--- SOURCE EXCERPT ---

# Autoencoders #

![cv4-autoencoder-idea.png](attachment:cv4-autoencoder-idea.png)

We will be working with the *Labeled Faces in the Wild* dataset in this class, you can find out more about the dataset on this link: http://vis-www.cs.umass.edu/lfw/ . 

As the first step, please, download and extract the dataset. The direct download link is: http://vis-www.cs.umass.edu/lfw/lfw.tgz .

The structure of the downloaded data is that the root directory contains directories named after the people and each subdirectory contains one or more images of that person.

In [6]:
# Import all the libraries
import os as os
import numpy as numpy
from scipy import ndimage
from six.moves import cPickle as pickle
import random as random
import itertools as itertools
import tensorflow as tf
import matplotlib.pyplot as plt
import math as math

** IMPORTANT **

Here set the directory where you have extracted the dataset. The `numFaces` variable gives you a number of people to read in. If you do not have GPU, 50 is reasonable option for the class.

In [7]:
basePath = "./lfw/"
numFaces = 50

In [8]:
# Load the images and store them if necessary.
def readSingleImage(fileName):
    return(ndimage.imread(fileName, mode="RGB"))

   
def loadPicturesFromFiles(basePath):
    allNames = os.listdir(basePath)[1:numFaces]
    allPictures = {}
    for personName in allNames:
        personPictureDirectory = os.path.join(basePath, personName)
        if (not (personName[0] == ".")) & os.path.isdir(personPictureDirectory):
            print("Reading faces of " + personName + "...", end="")
            pictureFiles = os.listdir(personPictureDirectory)
            pictureFiles = list(map(os.path.join, [personPictureDirectory] * len(pictureFiles), pictureFiles))
            pictures = list(map(readSingleImage, pictureFiles))
            print(" DONE (" + str(len(pictures)) + " read)")
            allPictures[personName] = pictures
    return(allPictures)

---

■ REQUIRED TASK 1
Echo the lines of the listing starting at the line that contains "Click the gear icon beside AtherosSvc" and ending at the line that contains "click(x=399, y=171)", with both of those lines included.
The autoencoder text and the listing have no connection to each other.

--- RECORD EXCERPTS ---

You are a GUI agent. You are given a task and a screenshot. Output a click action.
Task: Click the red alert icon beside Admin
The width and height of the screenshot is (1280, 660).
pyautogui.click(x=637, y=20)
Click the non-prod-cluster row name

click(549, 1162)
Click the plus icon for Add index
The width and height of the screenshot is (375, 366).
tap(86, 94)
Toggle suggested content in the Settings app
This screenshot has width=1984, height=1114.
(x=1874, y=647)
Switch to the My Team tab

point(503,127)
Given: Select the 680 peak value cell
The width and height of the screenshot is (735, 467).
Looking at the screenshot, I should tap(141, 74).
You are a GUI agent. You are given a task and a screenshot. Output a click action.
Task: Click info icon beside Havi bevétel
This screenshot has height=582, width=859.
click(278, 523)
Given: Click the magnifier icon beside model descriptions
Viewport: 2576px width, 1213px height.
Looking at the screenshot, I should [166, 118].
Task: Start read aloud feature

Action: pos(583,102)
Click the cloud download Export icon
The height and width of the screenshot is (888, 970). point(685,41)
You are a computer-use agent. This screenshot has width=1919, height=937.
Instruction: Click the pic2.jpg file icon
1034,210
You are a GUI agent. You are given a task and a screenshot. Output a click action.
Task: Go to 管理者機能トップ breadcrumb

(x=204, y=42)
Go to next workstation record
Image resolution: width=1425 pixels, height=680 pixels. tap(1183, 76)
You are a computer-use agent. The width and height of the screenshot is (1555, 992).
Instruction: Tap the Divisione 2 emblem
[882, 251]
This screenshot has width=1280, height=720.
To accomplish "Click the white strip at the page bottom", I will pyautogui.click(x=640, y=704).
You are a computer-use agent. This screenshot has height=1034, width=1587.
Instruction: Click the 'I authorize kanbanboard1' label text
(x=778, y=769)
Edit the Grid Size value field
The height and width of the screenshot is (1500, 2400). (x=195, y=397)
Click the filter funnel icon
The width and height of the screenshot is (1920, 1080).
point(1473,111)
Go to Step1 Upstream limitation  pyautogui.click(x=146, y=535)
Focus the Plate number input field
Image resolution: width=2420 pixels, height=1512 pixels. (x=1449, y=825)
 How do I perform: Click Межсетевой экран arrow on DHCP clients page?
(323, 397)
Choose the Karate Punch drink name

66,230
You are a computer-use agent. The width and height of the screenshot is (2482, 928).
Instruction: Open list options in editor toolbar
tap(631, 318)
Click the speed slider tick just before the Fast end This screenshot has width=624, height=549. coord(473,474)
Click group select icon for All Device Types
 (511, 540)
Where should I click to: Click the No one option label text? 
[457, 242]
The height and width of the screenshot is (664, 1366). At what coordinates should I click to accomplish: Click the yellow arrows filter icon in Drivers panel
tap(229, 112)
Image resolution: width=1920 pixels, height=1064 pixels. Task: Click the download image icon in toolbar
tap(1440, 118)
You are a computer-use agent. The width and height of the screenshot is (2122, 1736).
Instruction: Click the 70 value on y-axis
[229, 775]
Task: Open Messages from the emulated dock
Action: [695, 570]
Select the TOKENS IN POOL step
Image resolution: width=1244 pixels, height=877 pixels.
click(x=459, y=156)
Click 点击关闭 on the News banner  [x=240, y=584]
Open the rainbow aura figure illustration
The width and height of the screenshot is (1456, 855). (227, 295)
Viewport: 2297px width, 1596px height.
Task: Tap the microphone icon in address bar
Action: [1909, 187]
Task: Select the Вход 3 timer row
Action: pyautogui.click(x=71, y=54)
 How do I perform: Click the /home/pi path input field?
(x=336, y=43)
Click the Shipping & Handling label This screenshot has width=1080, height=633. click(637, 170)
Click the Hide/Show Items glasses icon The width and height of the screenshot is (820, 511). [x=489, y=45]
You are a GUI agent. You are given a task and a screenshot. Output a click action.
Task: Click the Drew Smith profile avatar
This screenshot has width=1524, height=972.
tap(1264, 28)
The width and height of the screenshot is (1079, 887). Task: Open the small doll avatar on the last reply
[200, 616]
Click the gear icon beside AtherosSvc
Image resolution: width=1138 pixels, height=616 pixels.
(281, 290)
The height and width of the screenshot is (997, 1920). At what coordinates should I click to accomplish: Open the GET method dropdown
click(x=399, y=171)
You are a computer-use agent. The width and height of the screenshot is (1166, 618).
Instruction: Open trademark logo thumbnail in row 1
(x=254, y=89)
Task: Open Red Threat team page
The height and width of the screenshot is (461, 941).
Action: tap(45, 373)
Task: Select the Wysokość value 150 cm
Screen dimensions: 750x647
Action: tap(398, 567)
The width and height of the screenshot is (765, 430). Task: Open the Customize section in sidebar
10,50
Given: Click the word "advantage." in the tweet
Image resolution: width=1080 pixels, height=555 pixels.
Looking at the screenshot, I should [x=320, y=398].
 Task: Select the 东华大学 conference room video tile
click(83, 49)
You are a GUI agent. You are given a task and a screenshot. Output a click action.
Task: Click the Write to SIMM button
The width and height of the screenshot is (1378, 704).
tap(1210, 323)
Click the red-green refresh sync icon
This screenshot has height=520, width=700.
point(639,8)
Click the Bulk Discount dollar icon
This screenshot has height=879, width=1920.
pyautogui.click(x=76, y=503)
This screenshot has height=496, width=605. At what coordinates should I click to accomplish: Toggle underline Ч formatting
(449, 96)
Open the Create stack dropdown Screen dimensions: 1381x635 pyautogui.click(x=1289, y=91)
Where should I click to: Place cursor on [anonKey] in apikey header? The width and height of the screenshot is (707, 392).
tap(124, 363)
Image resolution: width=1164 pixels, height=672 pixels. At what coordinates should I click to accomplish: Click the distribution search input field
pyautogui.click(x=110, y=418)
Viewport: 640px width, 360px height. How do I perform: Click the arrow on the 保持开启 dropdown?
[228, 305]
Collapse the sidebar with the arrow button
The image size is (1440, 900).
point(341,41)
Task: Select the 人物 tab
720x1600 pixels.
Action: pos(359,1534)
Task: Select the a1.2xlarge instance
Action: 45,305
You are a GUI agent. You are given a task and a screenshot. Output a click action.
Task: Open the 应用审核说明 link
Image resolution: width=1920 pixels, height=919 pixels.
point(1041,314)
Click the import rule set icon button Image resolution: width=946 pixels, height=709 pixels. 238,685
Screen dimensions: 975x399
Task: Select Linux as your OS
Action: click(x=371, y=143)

---

■ REQUIRED TASK 2
Duplicate the autoencoder text in its entirety, reproducing every line without alteration.

■ EXPECTED OUTPUT 1
Click the gear icon beside AtherosSvc
Image resolution: width=1138 pixels, height=616 pixels.
(281, 290)
The height and width of the screenshot is (997, 1920). At what coordinates should I click to accomplish: Open the GET method dropdown
click(x=399, y=171)

■ EXPECTED OUTPUT 2
# Autoencoders #

![cv4-autoencoder-idea.png](attachment:cv4-autoencoder-idea.png)

We will be working with the *Labeled Faces in the Wild* dataset in this class, you can find out more about the dataset on this link: http://vis-www.cs.umass.edu/lfw/ . 

As the first step, please, download and extract the dataset. The direct download link is: http://vis-www.cs.umass.edu/lfw/lfw.tgz .

The structure of the downloaded data is that the root directory contains directories named after the people and each subdirectory contains one or more images of that person.

In [6]:
# Import all the libraries
import os as os
import numpy as numpy
from scipy import ndimage
from six.moves import cPickle as pickle
import random as random
import itertools as itertools
import tensorflow as tf
import matplotlib.pyplot as plt
import math as math

** IMPORTANT **

Here set the directory where you have extracted the dataset. The `numFaces` variable gives you a number of people to read in. If you do not have GPU, 50 is reasonable option for the class.

In [7]:
basePath = "./lfw/"
numFaces = 50

In [8]:
# Load the images and store them if necessary.
def readSingleImage(fileName):
    return(ndimage.imread(fileName, mode="RGB"))

   
def loadPicturesFromFiles(basePath):
    allNames = os.listdir(basePath)[1:numFaces]
    allPictures = {}
    for personName in allNames:
        personPictureDirectory = os.path.join(basePath, personName)
        if (not (personName[0] == ".")) & os.path.isdir(personPictureDirectory):
            print("Reading faces of " + personName + "...", end="")
            pictureFiles = os.listdir(personPictureDirectory)
            pictureFiles = list(map(os.path.join, [personPictureDirectory] * len(pictureFiles), pictureFiles))
            pictures = list(map(readSingleImage, pictureFiles))
            print(" DONE (" + str(len(pictures)) + " read)")
            allPictures[personName] = pictures
    return(allPictures)